The birds must be working very hard to get the "early worm" they wake me at 3:30 in the morning with their chirping. I think the chicks must be asking for their middle of the night feeding as I remember very well, human babies were apt to do also. Maybe those bird calls that wake me are grumbling parents. The Canadian geese that come to our lawn have been absent aweek or more, I'm sure they are tending to their young someplace near-by. In summers past they have occasionally brought the chicks to the yard, but not yet this year.
This osprey is on a brand new (this spring) platform at the end of a funeral home's lawn. I didn't get a photo with the chick, but there was one and maybe more. A little further in today's walk is a second kettle pond -- we have them abundantly on Cape Cod. We are so near sea level that any depression is apt to fill with water and become a "kettle pond". -- there was a pair of swans and four cygnets. Down at the beach where I walk areas are marked off limits for nesting piping plovers. This abundance of baby birds is a part of the definition of spring. I don't know if it's the plovers or the sanderlings that fly overhead in hysterically shrieking circles when I am at all near those areas. I try to stay away, hysteria seems a bad state of mind for a parent whether male or female.
4:30 matinee on a beautiful sunny weekend and the Cape Cinema was almost packed to see "I'll See You in My Dreams." Most of the audience were of an age to match the characters in the movie -- notably Blithe Danner, looking not a day over 45, and her three women friends all types -- stereotypes! -- of women who play bridge and gossip at a retirement community. I can usually count on better than average movies at the Cape Cinema (and I can count on seeing someone I know -- which I did). I was happy to run into Bob and Elizabeth and grossly disappointed in the movie.
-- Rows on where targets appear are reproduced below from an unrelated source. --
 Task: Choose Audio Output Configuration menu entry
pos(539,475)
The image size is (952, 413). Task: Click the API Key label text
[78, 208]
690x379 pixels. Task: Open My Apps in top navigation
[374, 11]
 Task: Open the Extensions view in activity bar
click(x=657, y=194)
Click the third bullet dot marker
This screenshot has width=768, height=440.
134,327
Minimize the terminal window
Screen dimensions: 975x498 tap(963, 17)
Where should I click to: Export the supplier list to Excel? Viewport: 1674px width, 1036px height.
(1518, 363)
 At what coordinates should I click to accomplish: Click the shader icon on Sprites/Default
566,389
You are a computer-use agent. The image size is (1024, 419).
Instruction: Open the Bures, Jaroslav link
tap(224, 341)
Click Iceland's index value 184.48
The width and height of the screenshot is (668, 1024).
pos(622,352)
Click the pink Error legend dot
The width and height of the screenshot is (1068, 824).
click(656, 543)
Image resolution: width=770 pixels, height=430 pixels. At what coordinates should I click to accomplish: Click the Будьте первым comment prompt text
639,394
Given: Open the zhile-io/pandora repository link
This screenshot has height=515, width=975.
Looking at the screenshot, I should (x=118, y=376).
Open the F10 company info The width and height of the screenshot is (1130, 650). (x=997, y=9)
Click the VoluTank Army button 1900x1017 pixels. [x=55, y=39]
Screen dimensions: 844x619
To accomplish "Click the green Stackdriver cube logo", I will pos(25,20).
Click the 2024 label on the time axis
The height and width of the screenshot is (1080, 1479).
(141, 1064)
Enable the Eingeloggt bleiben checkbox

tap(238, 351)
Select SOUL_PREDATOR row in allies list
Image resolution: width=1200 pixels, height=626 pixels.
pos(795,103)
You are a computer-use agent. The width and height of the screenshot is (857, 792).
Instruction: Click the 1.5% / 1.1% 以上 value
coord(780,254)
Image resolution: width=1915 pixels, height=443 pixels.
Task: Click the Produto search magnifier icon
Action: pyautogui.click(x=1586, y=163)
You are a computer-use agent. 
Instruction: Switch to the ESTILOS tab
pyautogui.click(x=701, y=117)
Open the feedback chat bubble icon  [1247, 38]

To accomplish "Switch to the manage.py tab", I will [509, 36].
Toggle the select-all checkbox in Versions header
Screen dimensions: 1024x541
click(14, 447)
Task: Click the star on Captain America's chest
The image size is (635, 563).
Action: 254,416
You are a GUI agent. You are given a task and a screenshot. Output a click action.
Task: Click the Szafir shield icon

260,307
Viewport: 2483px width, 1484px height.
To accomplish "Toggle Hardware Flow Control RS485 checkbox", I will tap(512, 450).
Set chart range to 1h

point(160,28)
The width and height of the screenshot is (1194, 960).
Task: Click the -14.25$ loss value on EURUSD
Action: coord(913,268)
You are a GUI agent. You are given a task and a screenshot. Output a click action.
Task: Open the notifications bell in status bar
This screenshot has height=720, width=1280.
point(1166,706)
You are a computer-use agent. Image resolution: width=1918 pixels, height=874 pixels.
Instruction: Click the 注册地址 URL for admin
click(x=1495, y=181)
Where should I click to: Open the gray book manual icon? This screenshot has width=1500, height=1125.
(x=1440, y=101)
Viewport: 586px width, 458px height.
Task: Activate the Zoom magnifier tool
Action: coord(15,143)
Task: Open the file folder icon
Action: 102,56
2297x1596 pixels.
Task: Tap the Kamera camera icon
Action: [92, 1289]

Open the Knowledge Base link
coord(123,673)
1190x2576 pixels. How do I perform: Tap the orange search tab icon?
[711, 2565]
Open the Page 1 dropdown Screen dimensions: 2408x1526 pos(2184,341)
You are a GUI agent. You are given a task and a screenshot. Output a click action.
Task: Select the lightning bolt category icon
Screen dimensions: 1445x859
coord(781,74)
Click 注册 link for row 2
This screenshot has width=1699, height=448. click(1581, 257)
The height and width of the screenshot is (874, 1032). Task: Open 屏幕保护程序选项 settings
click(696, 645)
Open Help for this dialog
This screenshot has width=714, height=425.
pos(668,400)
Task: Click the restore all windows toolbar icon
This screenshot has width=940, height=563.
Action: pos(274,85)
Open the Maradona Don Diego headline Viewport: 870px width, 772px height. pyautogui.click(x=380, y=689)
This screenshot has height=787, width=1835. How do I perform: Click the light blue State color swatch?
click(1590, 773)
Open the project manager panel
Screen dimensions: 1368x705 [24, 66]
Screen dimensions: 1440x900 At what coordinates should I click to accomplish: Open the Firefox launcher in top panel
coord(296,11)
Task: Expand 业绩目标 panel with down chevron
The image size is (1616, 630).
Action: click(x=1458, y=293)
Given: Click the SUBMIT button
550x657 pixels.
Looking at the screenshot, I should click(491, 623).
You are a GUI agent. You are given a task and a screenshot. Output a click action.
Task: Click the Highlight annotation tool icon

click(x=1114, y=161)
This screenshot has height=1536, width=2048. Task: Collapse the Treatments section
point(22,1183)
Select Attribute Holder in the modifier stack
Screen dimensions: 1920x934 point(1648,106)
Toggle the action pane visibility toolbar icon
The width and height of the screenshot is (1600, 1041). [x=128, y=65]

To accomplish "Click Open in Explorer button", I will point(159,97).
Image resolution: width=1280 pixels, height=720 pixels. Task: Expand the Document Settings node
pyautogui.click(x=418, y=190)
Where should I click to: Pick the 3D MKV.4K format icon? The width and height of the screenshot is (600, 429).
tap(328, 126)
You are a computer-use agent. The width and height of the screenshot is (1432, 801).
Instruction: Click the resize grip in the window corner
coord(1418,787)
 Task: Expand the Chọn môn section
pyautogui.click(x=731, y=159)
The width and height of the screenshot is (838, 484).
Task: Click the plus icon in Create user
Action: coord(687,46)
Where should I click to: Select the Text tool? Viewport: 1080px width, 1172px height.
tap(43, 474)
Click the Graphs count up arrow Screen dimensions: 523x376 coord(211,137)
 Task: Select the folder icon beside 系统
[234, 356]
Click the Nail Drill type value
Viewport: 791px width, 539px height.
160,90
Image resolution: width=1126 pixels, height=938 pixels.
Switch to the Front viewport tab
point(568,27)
The screenwriters pulled out every cliche and stereotype possible, were utterly without cleverness and the casting was so pat-ly stereotypical I couldn't beleive I was not watching a bad TV show -- at least TV usually has a group of writers and that insures some clever writing. In short it was a horrible afternoon. Every stereotype about aging was on view, Blithe Danner's character had spent 20 years an idle widow living on husband's life insurance, in very fine style. She drank wine constantly, not at all referred to that she might be an alcoholic (how else did she say so slender!) As I think of it, even the wardrobe worn by Danner and was bad -- or do people really dress that way in California retirement villages? Suddenly she was flirting with the pool guy and then just as suddenly a cigar chewing (but not smoking) guy gives her a rush, wants to marry her and then drops dead.That is the plot.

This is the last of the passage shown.